La codéine est un antidouleur de la même famille que l'opium. Sous l'action d'enzymes présents (en quantité variable) dans l'organisme du patient, la molécule est transformée en morphine.

Les spécialités à la codéine sont aujourd'hui disponibles en vente libre en France sous forme de sirops contre la toux et en comprimés, si la dose ne dépasse pas 30 mg par comprimé. L'une des pistes envisagées par l'ANSM serait d'interdire la délivrance de ces médicaments sans ordonnance, mais d'autres leviers sont aussi envisagés, a ajouté Mme Richard.

Des détournements inquiétants

L'ANSM a reçu les premiers signalements d'usage détourné de ce type en 2013. Elle alertait en mars 2016 sur une "nette augmentation" de "demandes de délivrance suspectes rapportées par des pharmaciens d'officine mais aussi de cas de dépendance ou d'abus ayant pu conduire à une hospitalisation".

L'agence mettait alors en garde en particulier contre la "mode" du "Purple Drank", un mélange de sirop pour la toux à la codéine, de prométhazine (un antihistaminique aux propriétés sédatives) et de soda.

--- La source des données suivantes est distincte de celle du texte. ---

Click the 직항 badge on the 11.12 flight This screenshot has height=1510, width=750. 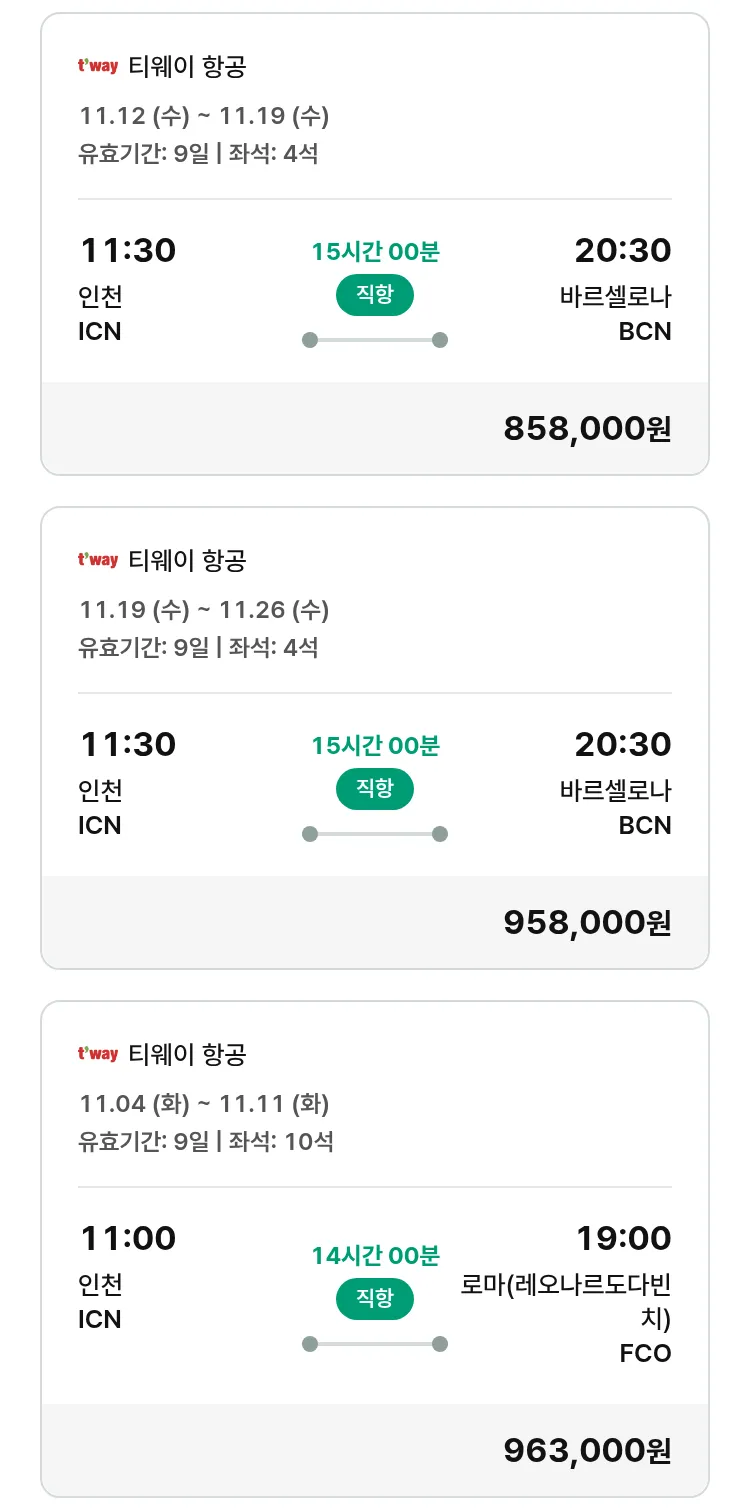374,296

D'autres cas portent sur le détournement de comprimés de médicaments antidouleur associant paracétamol et codéine (Codoliprane, Klipal, Padéryl, etc.), facilement accessibles du fait de leur faible coût (2 à 3 euros la boîte).

Depuis le début de l'année 2017, l'ANSM a reçu cinq signalements d'utilisation abusive de codéine chez des mineurs, dont deux ayant entraîné des décès (voir encadré). Mais ces chiffres ne sont "pas exhaustifs", "il est fort probable qu'il y ait d'autres cas, pas déclarés", a souligné Mme Richard. En 2016, l'agence avait comptabilisé une quinzaine de signalements, dont deux ayant nécessité une hospitalisation.

Les pharmaciens appelés à la vigilance

L'ANSM lancera dans les prochains mois "une étude spécifique sur ce phénomène", auprès des pharmacies et des services d'urgence pédiatriques, qui permettra d'avoir "des précisions sur la typologie" de ces usages détournés et leurs "conséquences sanitaires", a expliqué Mme Richard.

L'agence entend aussi renouveler l'appel à la vigilance des pharmaciens, qui "peuvent refuser une vente quand ils jugent que la délivrance du médicament peut avoir des conséquences sanitaires", et sensibiliser les professionnels de santé en contact avec les jeunes et les enseignants.

avec AFP

La mère d'une jeune fille de 16 ans décédée début mai d'une overdose de codéine, interrogée ce 9 juin par Le Parisien, a lancé une pétition sur internet pour interdire la vente de cette substance sans ordonnance, qui a recueilli environ 900 signatures en trois semaines.